PROBLEM DETAILS:
Copy the lines below word for word, beginning with the line containing "1342x895 pixels. Task: Click" and continuing through the line containing "Action: tap(381, 61)", and omit the pictures from your answer.
start INPUT ROWS
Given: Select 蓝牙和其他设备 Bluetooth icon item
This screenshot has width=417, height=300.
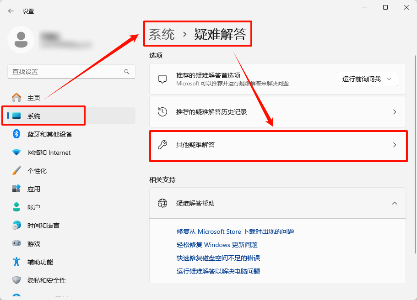Looking at the screenshot, I should tap(17, 134).
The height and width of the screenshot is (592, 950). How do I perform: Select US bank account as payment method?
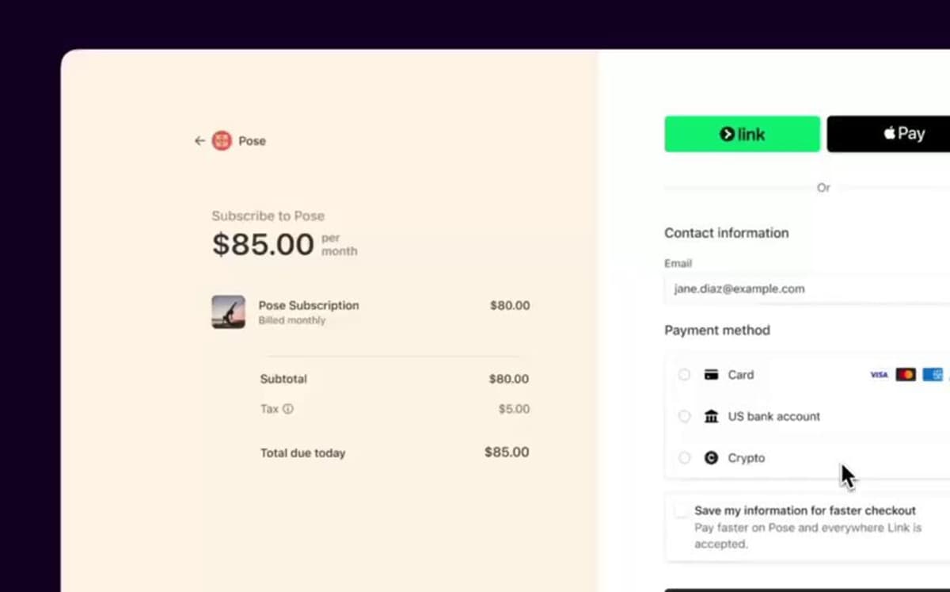click(683, 415)
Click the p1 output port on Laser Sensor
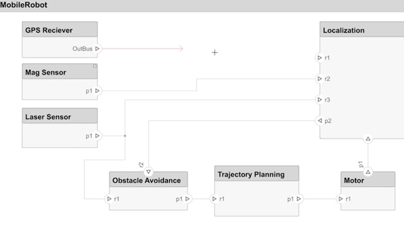This screenshot has width=404, height=227. (x=97, y=136)
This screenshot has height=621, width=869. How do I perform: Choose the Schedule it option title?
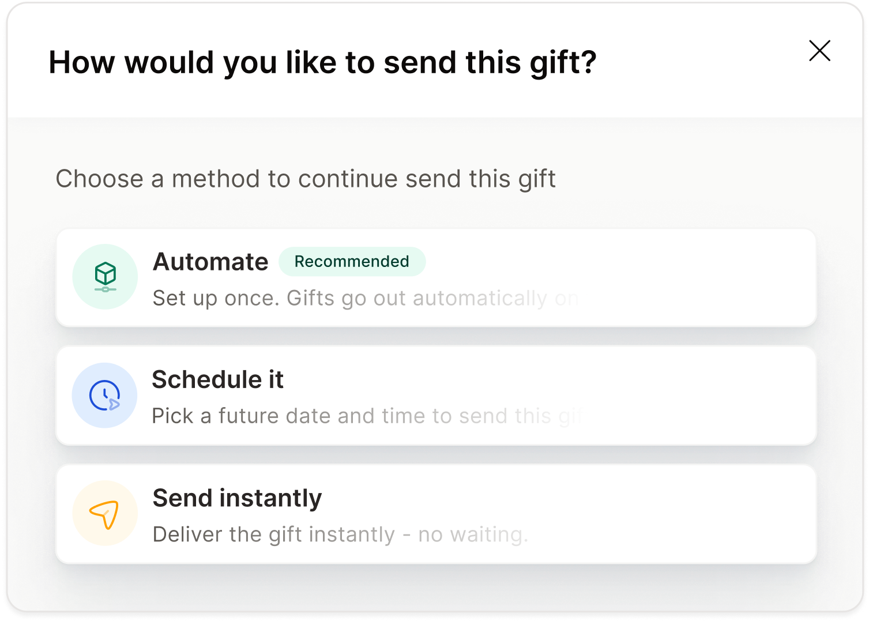click(217, 379)
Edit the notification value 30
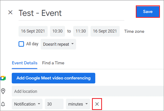164x111 pixels. tap(54, 104)
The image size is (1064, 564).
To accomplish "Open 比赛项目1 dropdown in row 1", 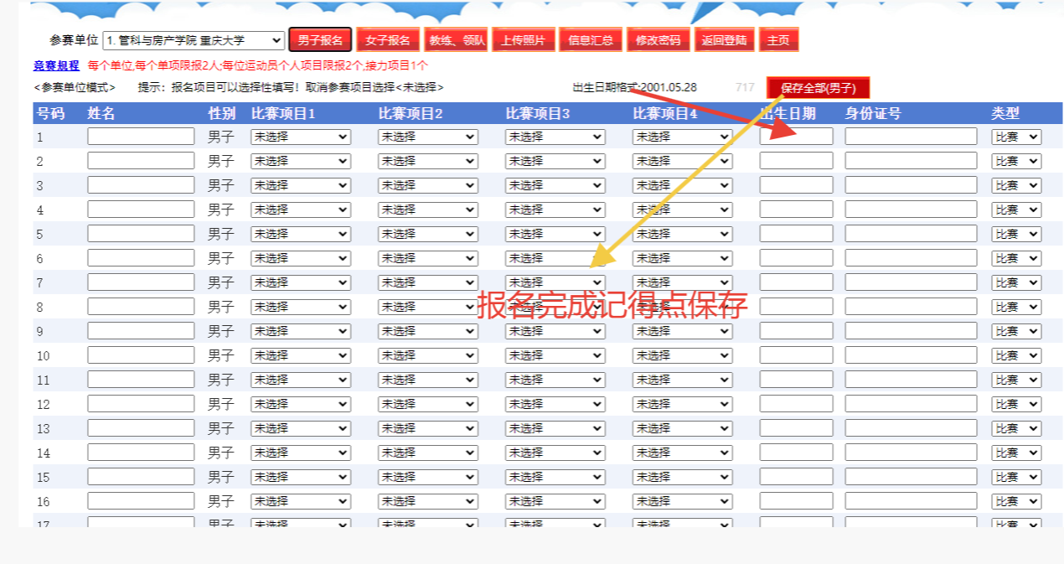I will click(301, 137).
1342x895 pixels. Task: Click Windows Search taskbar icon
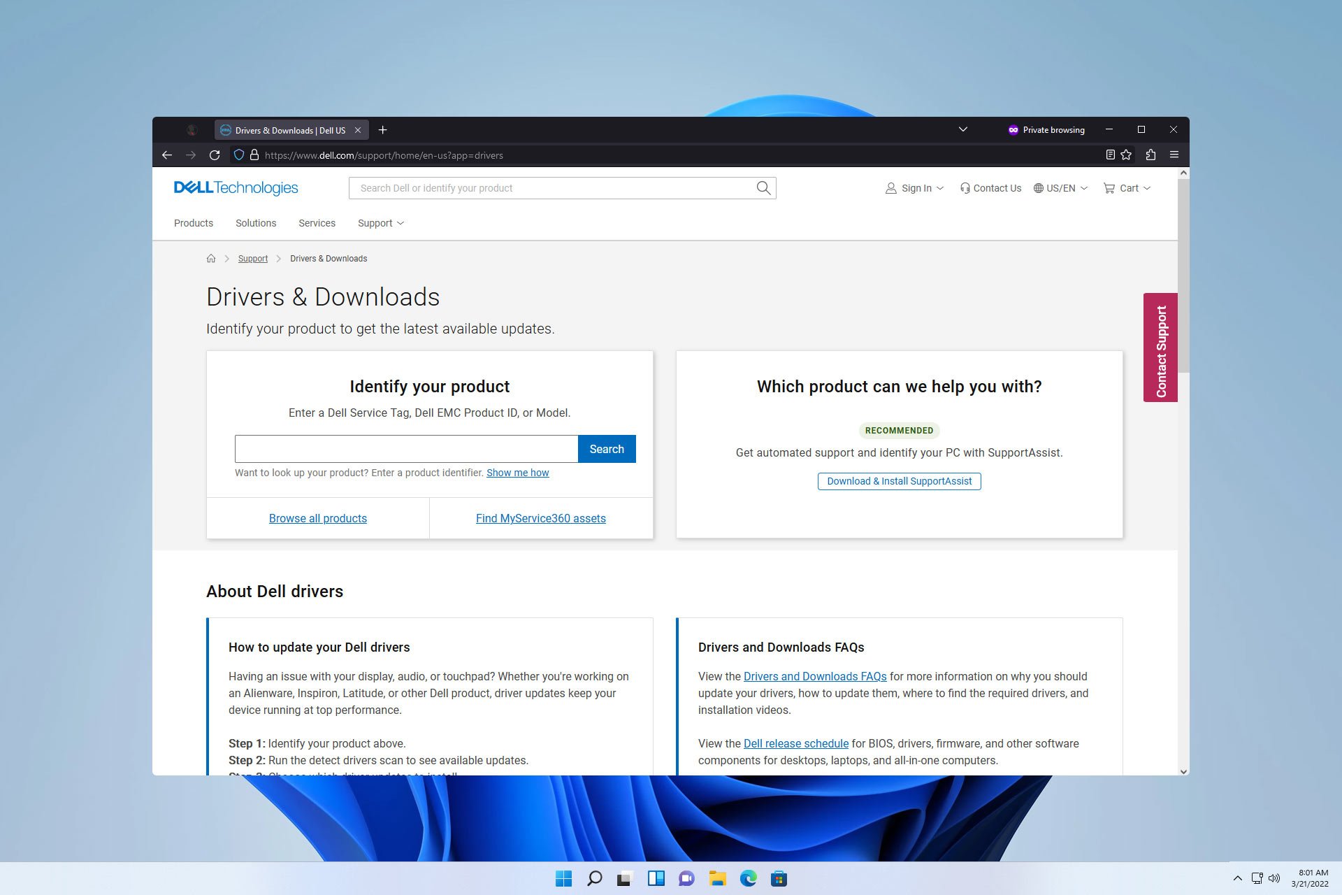[x=595, y=878]
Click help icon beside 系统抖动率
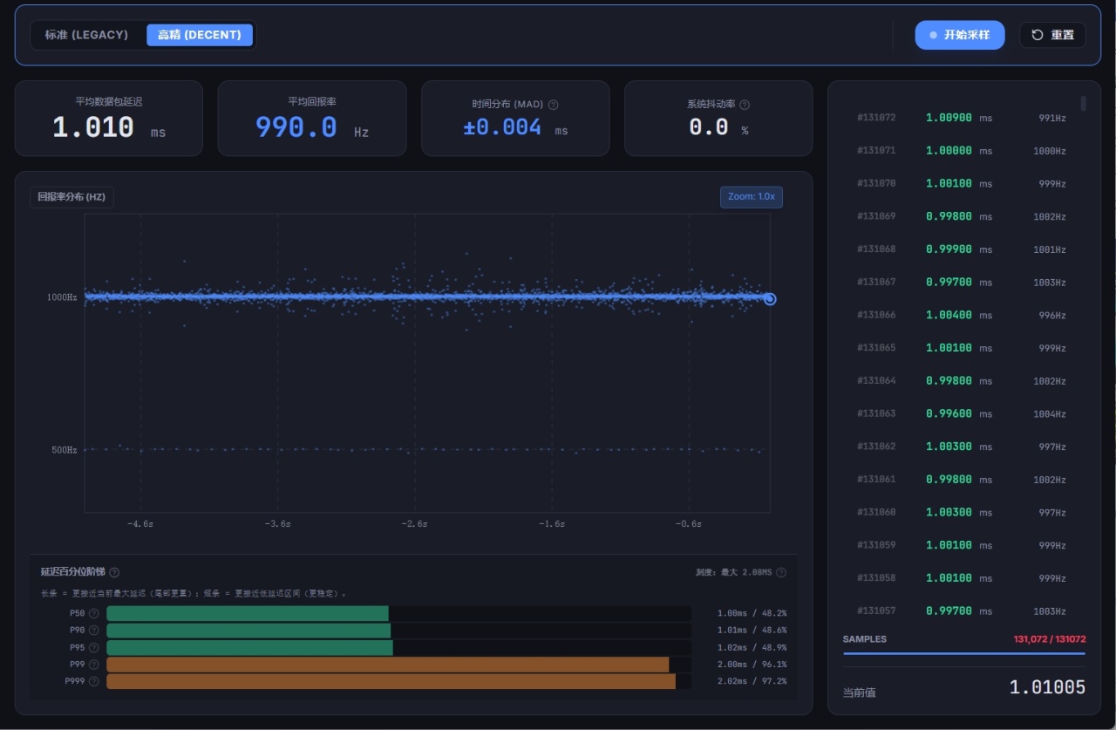The height and width of the screenshot is (730, 1116). [745, 105]
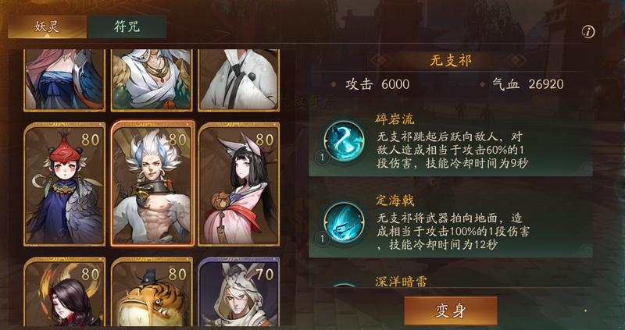The image size is (625, 330).
Task: Click the left diamond ornament beside 无支祁
Action: tap(381, 61)
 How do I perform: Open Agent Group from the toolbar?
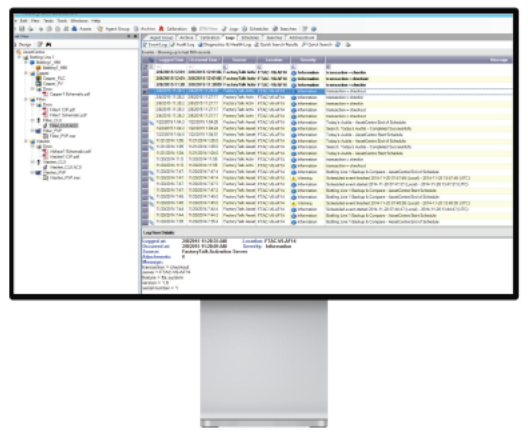pos(100,29)
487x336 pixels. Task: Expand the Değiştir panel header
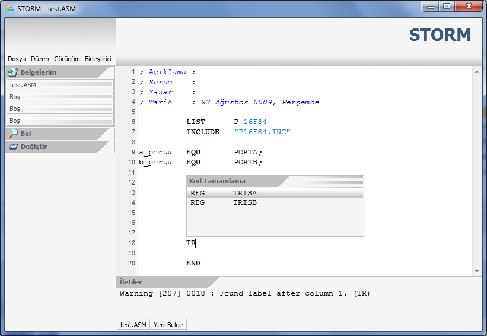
end INPUT ROWS
ANSWER BELOW:
1342x895 pixels. Task: Click Windows Search taskbar icon
[x=595, y=878]
Click help icon beside 系统抖动率
The height and width of the screenshot is (730, 1116). [745, 105]
The image size is (625, 330).
Task: Click the left diamond ornament beside 无支祁
Action: tap(381, 61)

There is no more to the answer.